The government is promising a new emphasis on people who rent their homes when it unveils its housing strategy for England this week.
Housing Minister Gavin Barwell said there would be minimum tenancies and more homes built for rent in a "change of tone" from previous Tory policy.
He said the government had not given up making home ownership available to all.
Labour leader Jeremy Corbyn said the rental market was "incapable of giving people the security they need".
Speaking on the BBC's Sunday Politics, Housing Minister Gavin Barwell said a package of measures would be in the White Paper due to be published on Tuesday.
These will aim to encourage more investment in building homes for affordable rent, which he defined as at least 20% below the market rate, with councils encouraged to get more involved.
Ministers have previously announced letting agents in England will be banned from charging fees to tenants.
The last Conservative general election manifesto said "everyone who works hard should be able to own a home of their own", and Mr Barwell said the government was still committed to reversing the decline in home ownership.

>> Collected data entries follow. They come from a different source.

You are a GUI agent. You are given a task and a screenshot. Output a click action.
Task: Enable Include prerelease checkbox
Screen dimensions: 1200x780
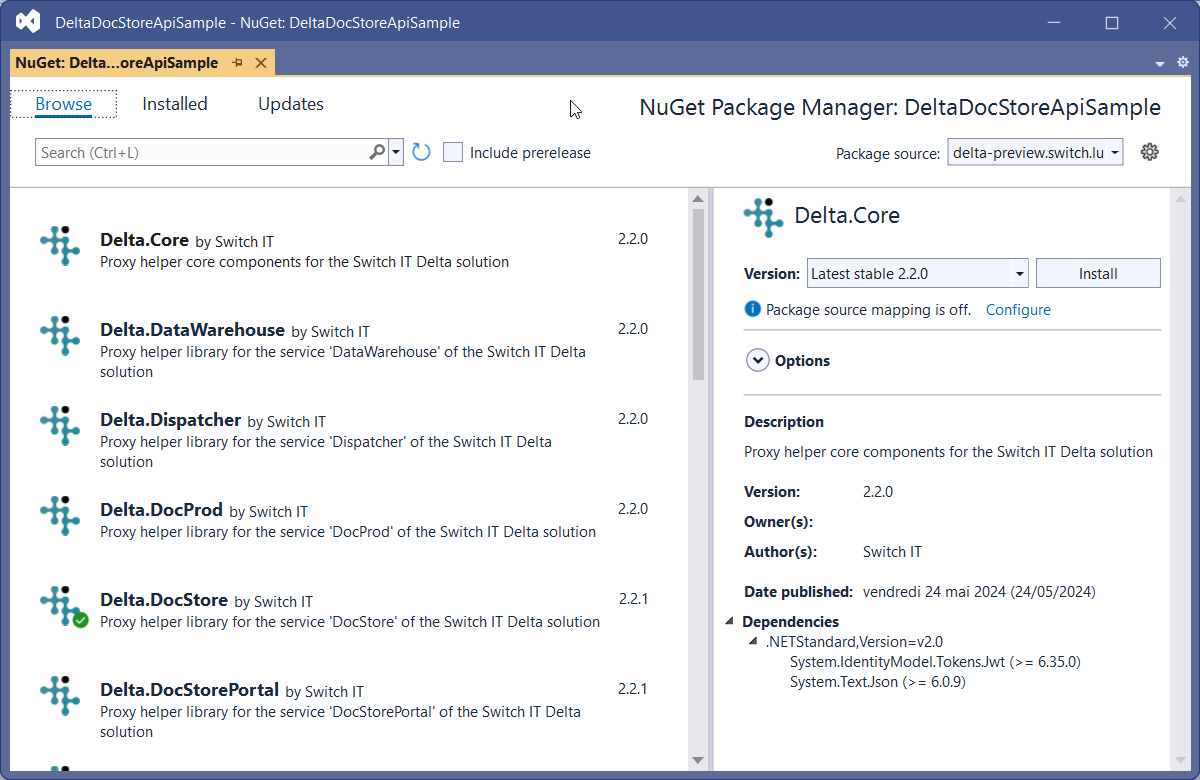tap(453, 153)
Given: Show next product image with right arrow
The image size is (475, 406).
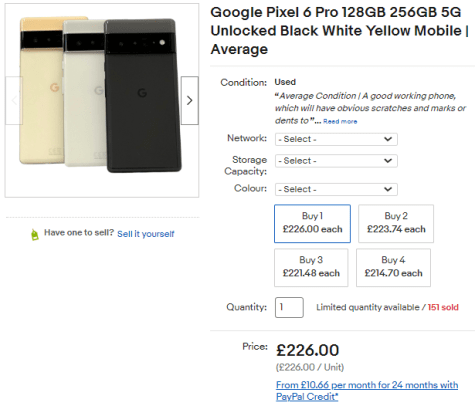Looking at the screenshot, I should [x=190, y=100].
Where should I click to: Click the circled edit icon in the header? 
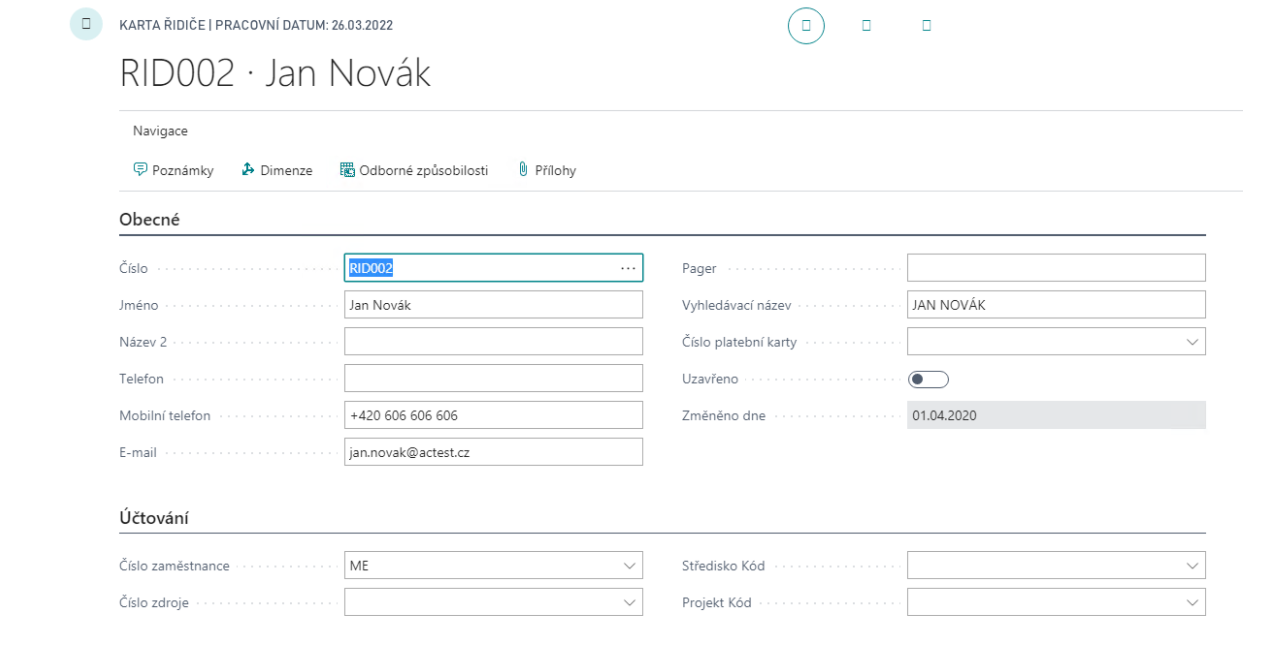click(806, 25)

But he said the government also had to have "something to say" to renters who were facing unaffordable costs.
There are an estimated 4.3 million tenants in the private rental market.

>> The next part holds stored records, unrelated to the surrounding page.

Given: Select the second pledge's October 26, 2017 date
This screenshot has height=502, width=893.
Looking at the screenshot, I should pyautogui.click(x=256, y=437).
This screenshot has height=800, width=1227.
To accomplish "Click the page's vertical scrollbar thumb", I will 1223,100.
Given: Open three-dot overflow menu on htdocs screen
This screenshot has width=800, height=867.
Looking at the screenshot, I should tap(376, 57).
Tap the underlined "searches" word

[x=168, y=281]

"Whether you're trying to buy or you're trying to rent, housing in this country has become less and less affordable because for 30 or 40 years governments have not built enough homes and this White Paper is fundamentally trying to do something about that," Mr Barwell said.

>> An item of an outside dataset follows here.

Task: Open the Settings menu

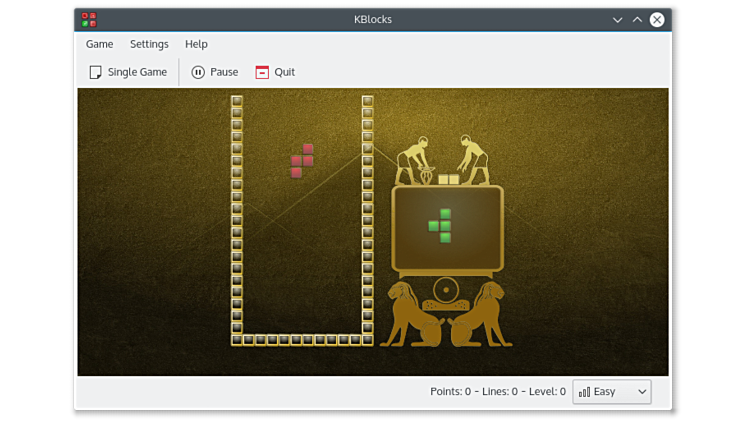Action: [x=149, y=44]
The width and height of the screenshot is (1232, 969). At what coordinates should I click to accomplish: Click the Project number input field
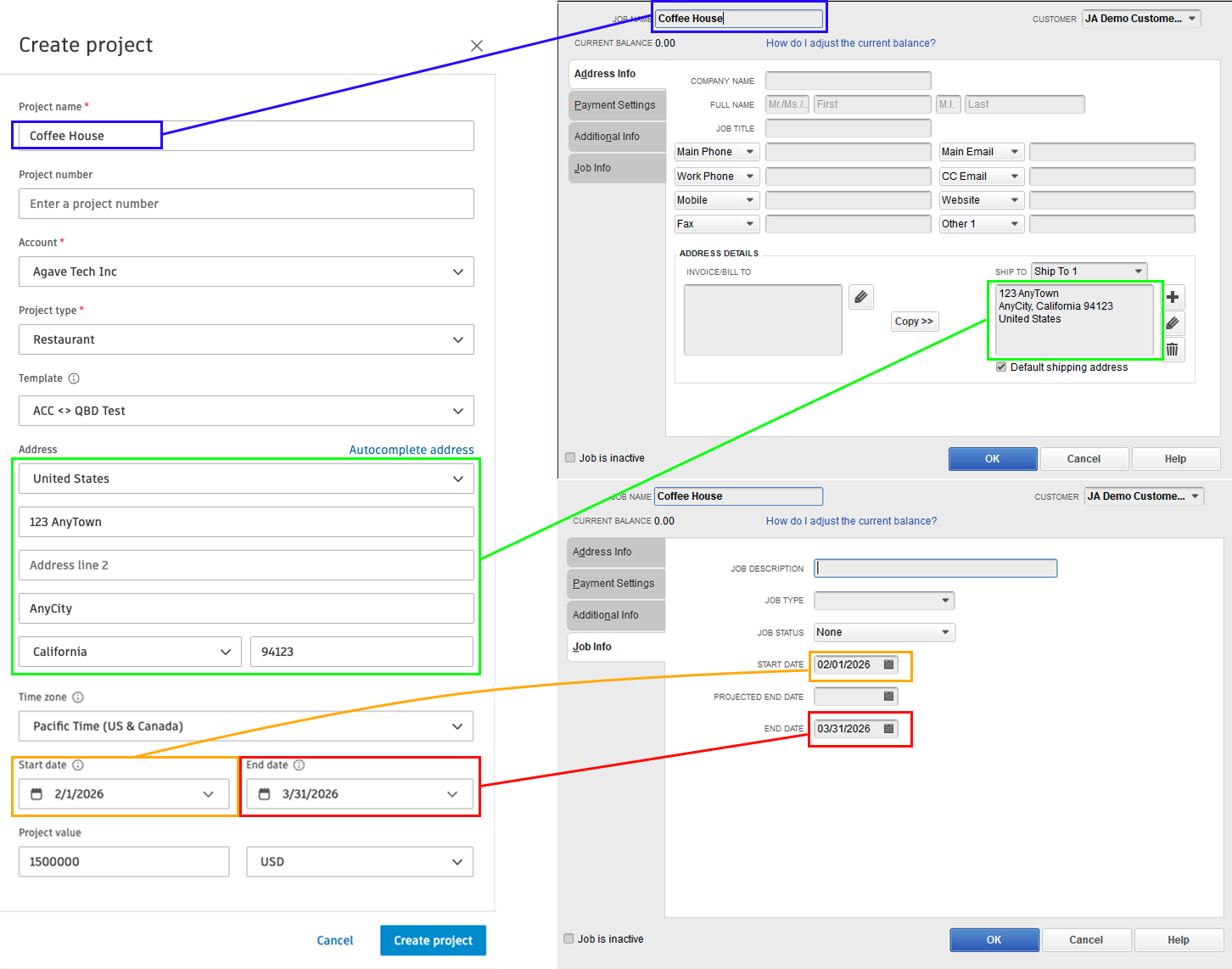[x=246, y=204]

The focus on rentable homes was welcomed by Rico Wojtulewicz of the House Builders' Association, which represents small and medium-sized house builders.
Mr Wojtulewicz said that if small and medium enterprises were better enabled to build, "you get the right type of homes in the right areas".
He told the BBC: "Concentrating too much on volume house-building, as we've seen in the last decade, is problematic - not just for supply, but the type of supply."
Rob Warm from the National Housing Federation said many people in the rented sector are receiving a "very poor" and "insecure service".
He said:" I think those people deserve better and what government is saying today shows that they think these people deserve better as well."